IFIBYNE   05513
INSTITUTO DE FISIOLOGIA, BIOLOGIA MOLECULAR Y NEUROCIENCIAS
Unidad Ejecutora - UE
congresos y reuniones científicas
Título:
Pattern separation and neurogenesis in the inhibitory network of adult rodent Dentate Gyrus
Autor/es:
EMILIO KROPFF; JULIANA REVES SZEMERE
Reunión:
Congreso; ICBP 2017,; 2017
Resumen:
The dentate gyrus of the hippocampus is one of the few mammalian brain structures endowed with adult neurogenesis, a radical form of plasticity through which new neurons are inserted every day into pre-existing and fully functional networks. Although the last decades have witnessed significant progress in our understanding of the biological mechanisms that make this possible, and on the behavioral consequences of manipulating neurogenesis, we still lack ideas that vindicate the need of such a complex and expensive form of plasticity from the point of view of information processing. In other words, we do not know what special algorithm is being implemented in the dentate gyrus that cannot do without adult neurogenesis, which has been otherwise banished from almost the entire mammalian brain. Here we propose a simple competitive network that performs pattern separation (or decorrelation of inputs) by means of applying hebbian learning in a context of strong feedback inhibition. Both hebbian plasticity and inhibition are salient characteristics that differ in young compared to mature newborn neurons. We first study the fast dynamics of the network, describing analytically the equilibrium between feedforward excitation and feedback inhibition in response to a given input. Two parameters (the gain of the inhibitory circuit and the gain of excitatory newborn cells) control equally the amount of inhibition in the system, and thus the specificity of the response. We next study analytically the equilibrium of the slow hebbian learning dynamics in response to a sequence of inputs, finding a surprising dissociation in the role of these two parameters.
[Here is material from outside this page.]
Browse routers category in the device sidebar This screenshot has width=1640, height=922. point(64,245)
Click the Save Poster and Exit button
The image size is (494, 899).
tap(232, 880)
While the gain of the feedback inhibitory circuits controls the number of neurons recruited by the learning process, the gain of excitatory newborn neurons controls the specificity of the response and thus pattern separation. This theoretical dissociation is also observed in network simulations. We finally discuss biological limitations to pattern separation by inhibition and predictions that could be tested experimentally to further deepen our understanding of the algorithm behind neurogenesis.